Beleggers vragen zich nu opnieuw af of ze niet voor een koerswijziging van de Amerikaanse centrale bank staan. Maar dan in de andere richting naar een iets strikter geldbeleid. Omdat de oplopende inflatie minder tijdelijk zou kunnen zijn dan Fed-voorzitter Jerome Powell beweert. Vooralsnog zien we dit niet terug in de marktverwachtingen voor de toekomstige beleidsrente. Tot aan begin 2022 wordt er momenteel geen enkele verhoging ingecalculeerd.

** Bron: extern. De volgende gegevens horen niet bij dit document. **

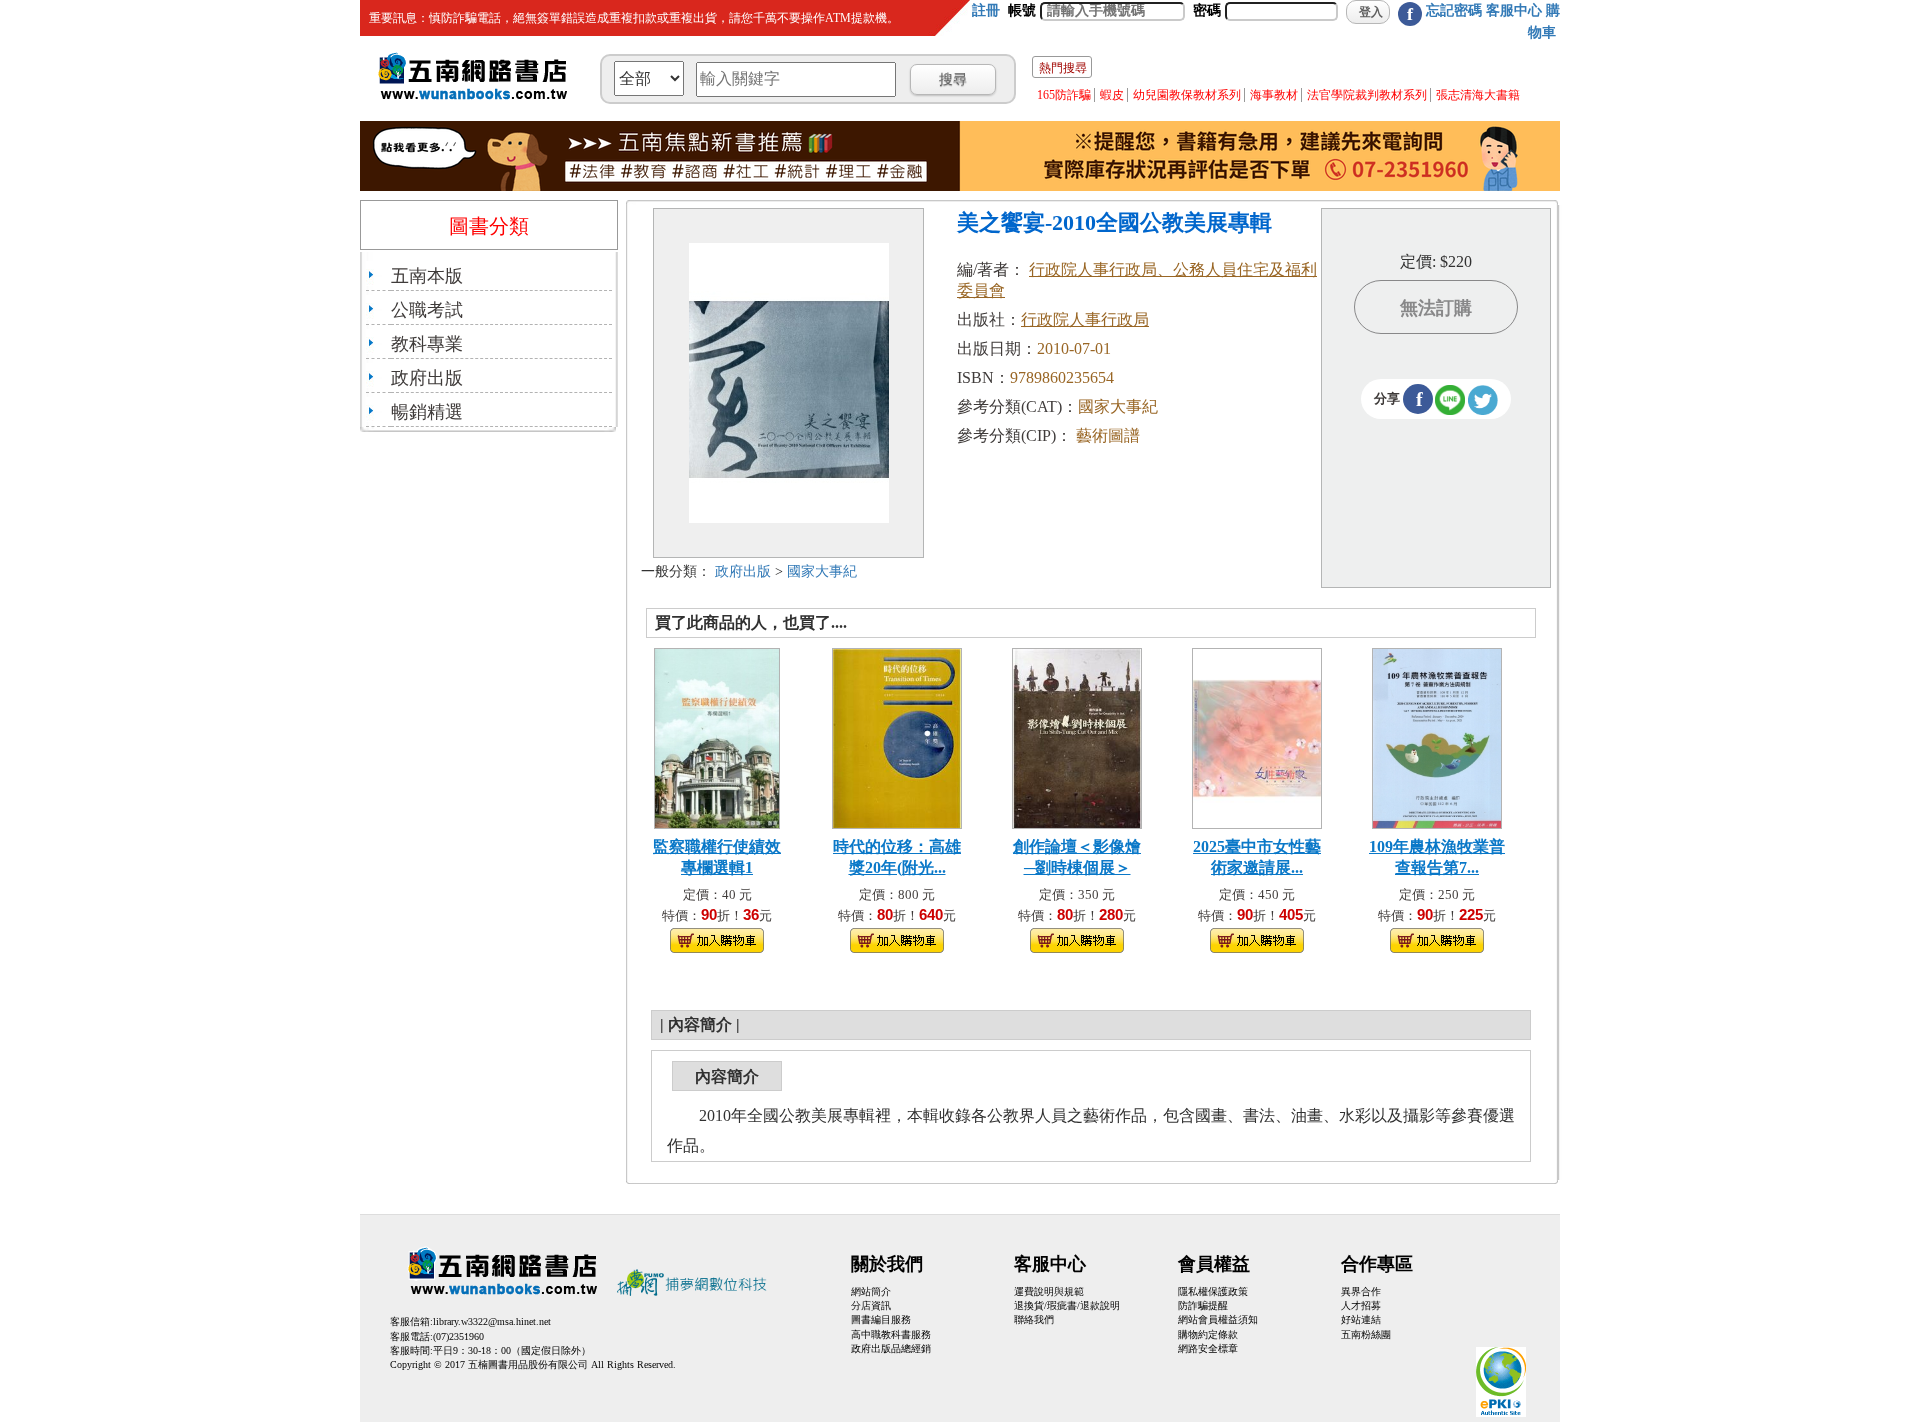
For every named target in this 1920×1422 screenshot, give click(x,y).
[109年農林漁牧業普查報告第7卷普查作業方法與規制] (1436, 736)
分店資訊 (871, 1305)
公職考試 (427, 310)
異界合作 (1361, 1291)
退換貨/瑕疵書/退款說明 (1067, 1305)
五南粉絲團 (1366, 1334)
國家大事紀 (822, 571)
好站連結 (1361, 1319)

Op obligatiemarkten weerspiegelde de inflatievrees zich in iets hogere renteniveaus. Opvallend genoeg vooral in de eurozone. Na een kort sprongetje tot 1,70%, ging de Amerikaanse tienjaarsrente per saldo de week amper vijf basispunten hoger uit op 1,63%). De Duitse tienjarige Bund, dé referentie voor de obligatierente in de eurozone, steeg bijna twee maal zo snel. Maar die beweging speelt zich nog wel steeds afpeelt in de negatieve renteregionen.
Uiteindelijk herstelden de aandelenmarkten eind vorige week van de hoger dan verwachte Amerikaanse inflatie. De cijfers voor de Amerikaanse economie, de wat zwakkere detailhandelsverkopen in april en het tegenvallende consumentenvertrouwen deed de inflatievrees weer wat wegebben.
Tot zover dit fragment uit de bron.